Despite there being a substantial amount of literature on fishermen and their families, the attitudes of fishermen to management and governance of fisheries, and the policy element of the governance of fisheries, there is a lack of literature that tries to understand how they vote and what their social and political values are using survey methodology. This paper is an attempt to plug that gap. Furthermore, much of the relevant literature utilised in this paper uses qualitative methodology to gather and analyse data. By using quantitative survey methodology, this paper was able to draw on the findings of studies using alternative methodologies and, by and large, was able to confirm much of those findings and expand upon. As well as being exploratory in that the paper drew on literature from a number of disciplines and aimed to cast light on an under-researched topic, this paper has also helped to triangulate the findings from these other studies using an alternative methodological perspective.

On the whole, the findings of the survey confirmed what previous literature posited about fishermen, namely skippers. They tend to be older, possess little formal education beyond college level, married and state a religious affiliation (mainly Church of Scotland in this case).

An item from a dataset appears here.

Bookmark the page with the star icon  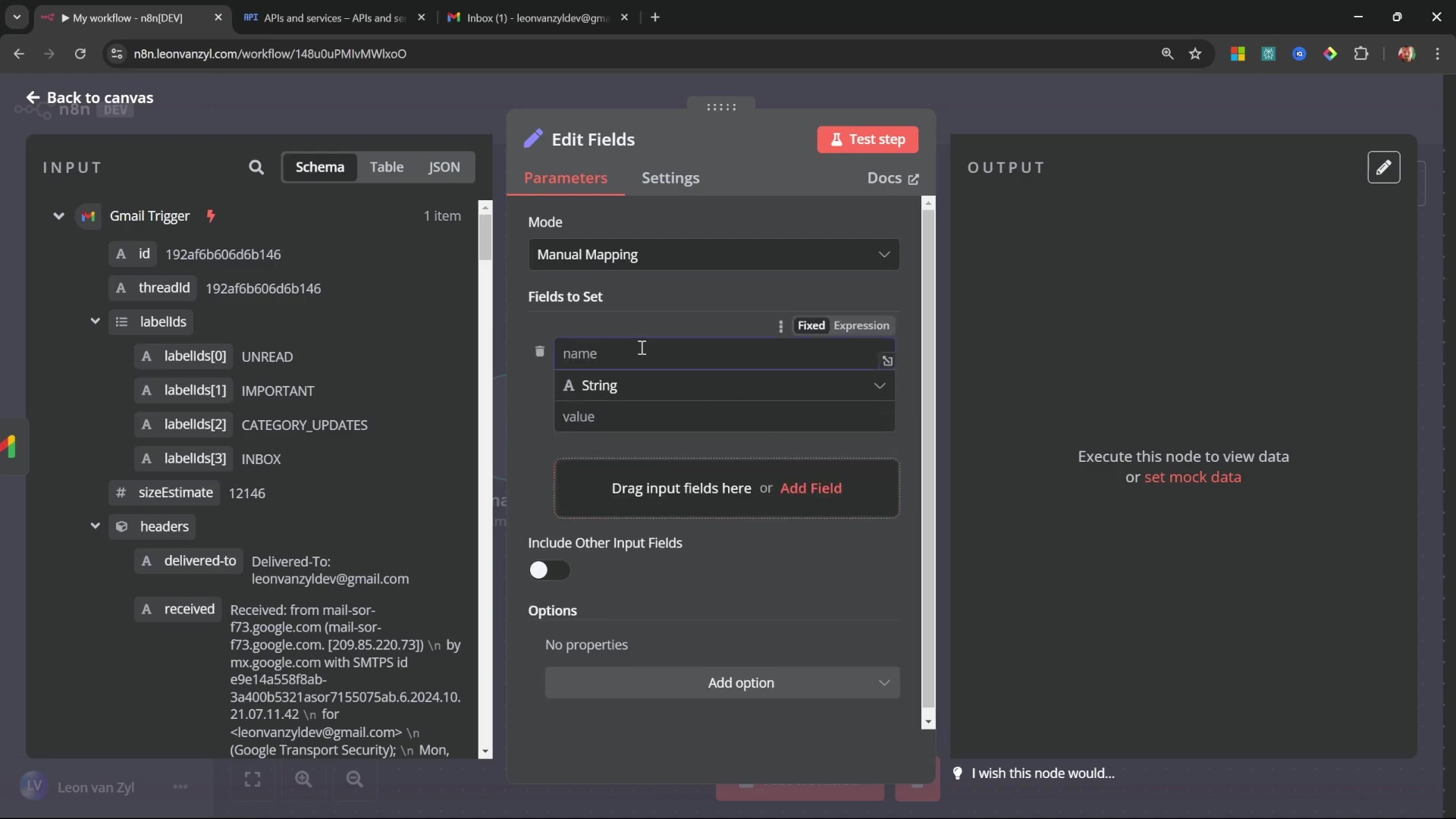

Studies such as that by Williams (Williams 2008, see also Nadel-Klein 2003; and Nadel-Klein and Davis 1988) through qualitative methods were able to delve into these dynamics in a significant amount of depth, but this paper has been able to generalise these findings within a margin of error.

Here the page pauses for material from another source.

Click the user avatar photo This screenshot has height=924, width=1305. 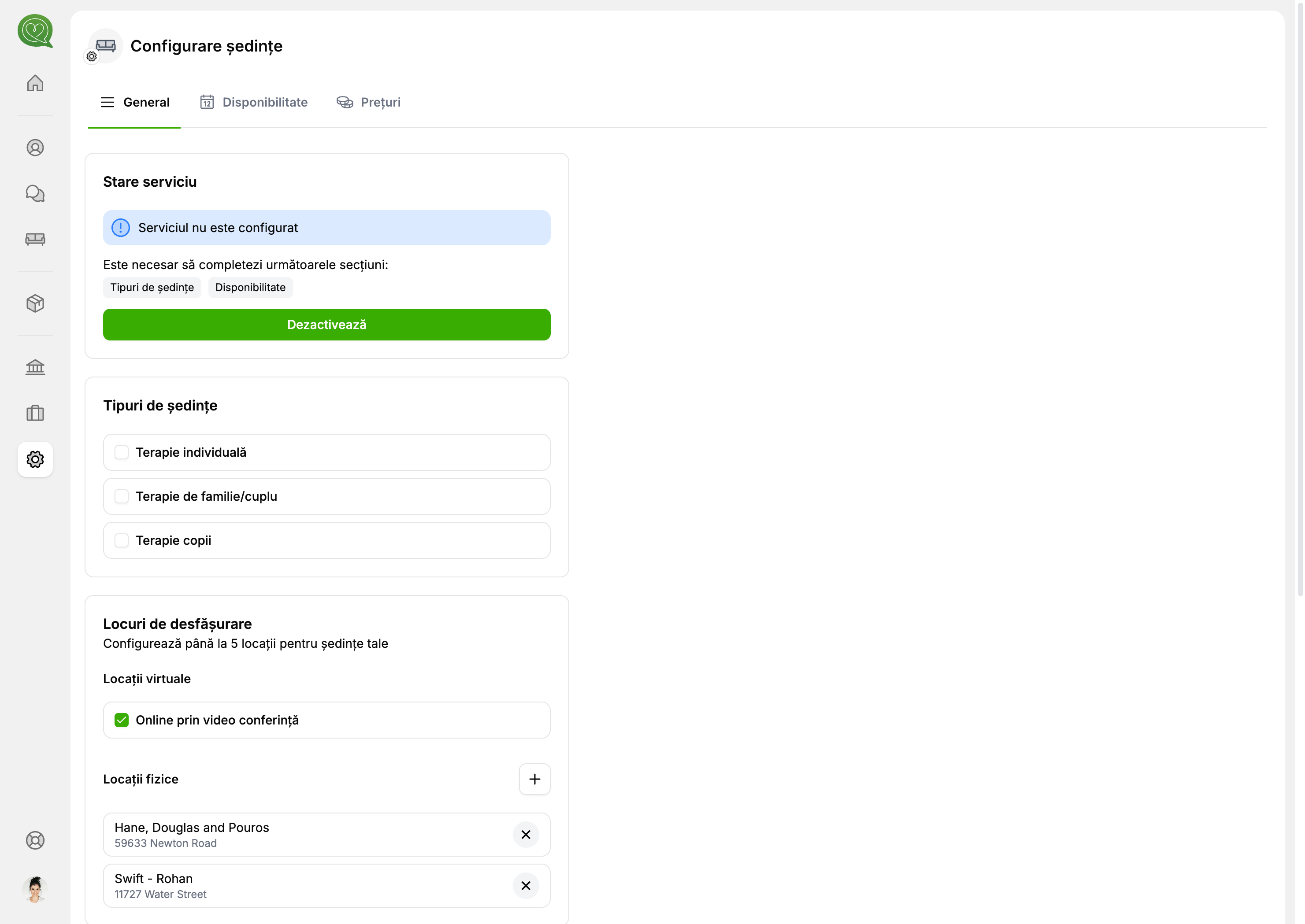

The fact that fishermen in Scotland tend to vote Conservative confirmed some of the tentative evidence that this was the case. Of course, this can only be said for skippers, and it remains unknown as to how those who work on vessels in other capacities vote. It may be that in this regard, fishermen are similar to the so-called petty bourgeoisie who have gravitated towards the Conservatives at previous general elections (Denver 1998, 2007). However, the Conservatives have, in recent years, made holding a referendum on EU membership a manifesto pledge. Voting Conservative is therefore a mechanism for Eurosceptic fishermen to articulate their policy preferences; that a comparatively high proportion of Scottish fishermen have cast a vote for UKIP is further indication of this behaviour. Furthermore, fishermen in Scotland were strongly behind remaining in the UK at the 2014 Scottish independence referendum and the Scottish Conservatives have positioned themselves as the leading unionist party who do not want to see a second independence referendum in the near future. Furthermore, findings showing that fishermen are positioned in the centre of the left-right spectrum but still left of the Scottish public give some credence to the notion that they are a relatively conservative group.

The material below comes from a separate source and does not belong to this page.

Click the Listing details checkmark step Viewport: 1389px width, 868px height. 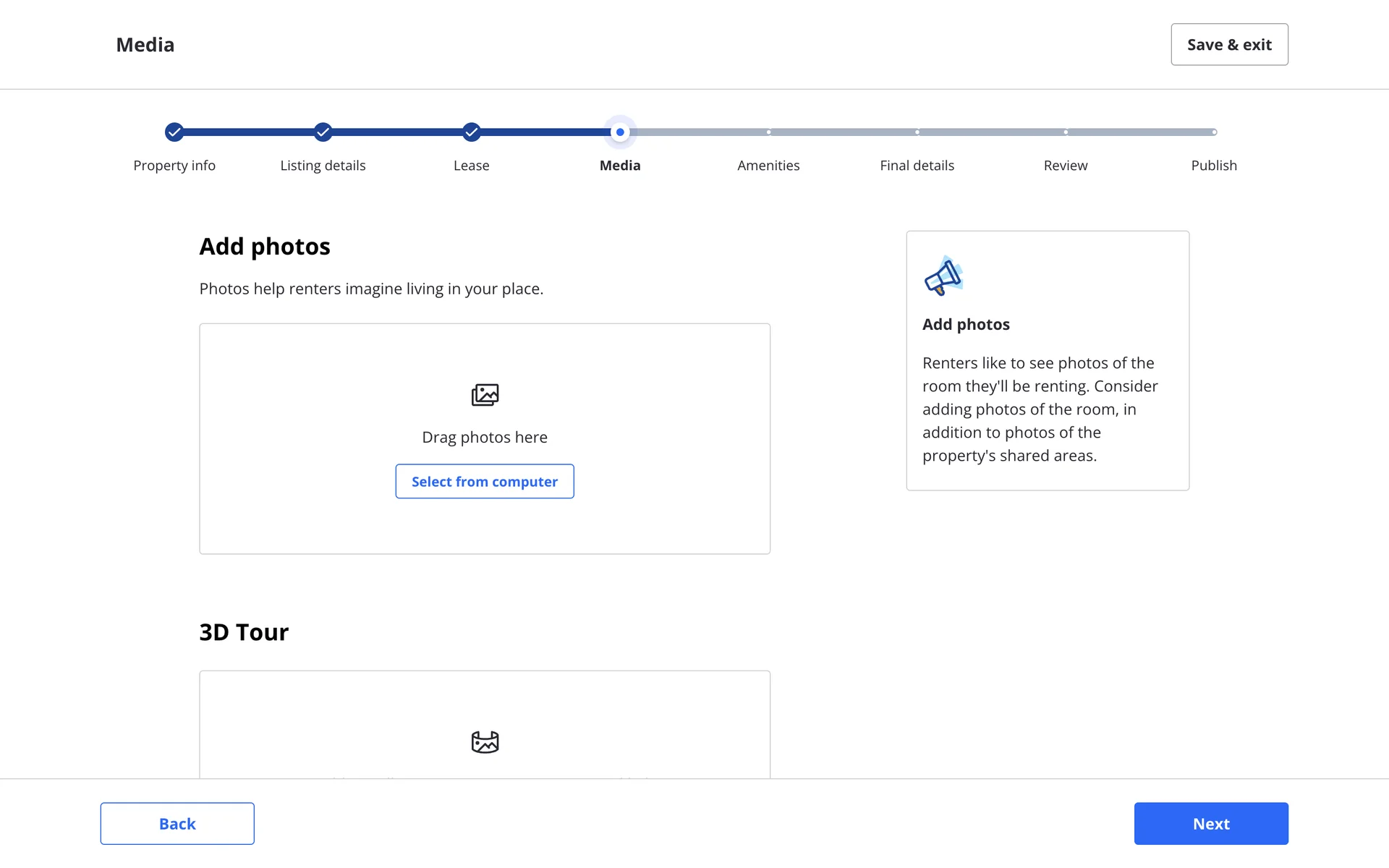323,132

Unsurprisingly, fishermen are very Eurosceptic. An overwhelming majority stated that they intended to vote to leave the EU. Further examination found that their reasoning was very much instrumental in that they believe that leaving the EU and the CFP will benefit their industry. There was very little evidence that issues driving the vote choice of many leave voters in the UK, such immigration, were driving their decision to vote leave. Fishermen, on the whole, appear to have made a carefully calculated and rational judgement to vote leave based on their negative perceptions of the CFP and its impact on their industry.

This paper has made an attempt to shed light on the political and social characteristics of fishermen in Scotland, although its scope was limited given the lack of research funding. Only skippers were surveyed and thus only a minority of those working in the industry, albeit an important one. A project that can reach more of those who work on fishing vessels around the UK would give a more rounded picture of the industry and highlight similarities and differences between those who skipper boats and those who fill other roles at sea. Moreover, the uncertainty surrounding the Brexit process and the subsequent outcome of the negotiations between the UK and the EU means that the future governance arrangements of fisheries in Scotland and the UK are still an unknown entity. As such, fishermen would be an interesting and worthwhile group to survey again in the future.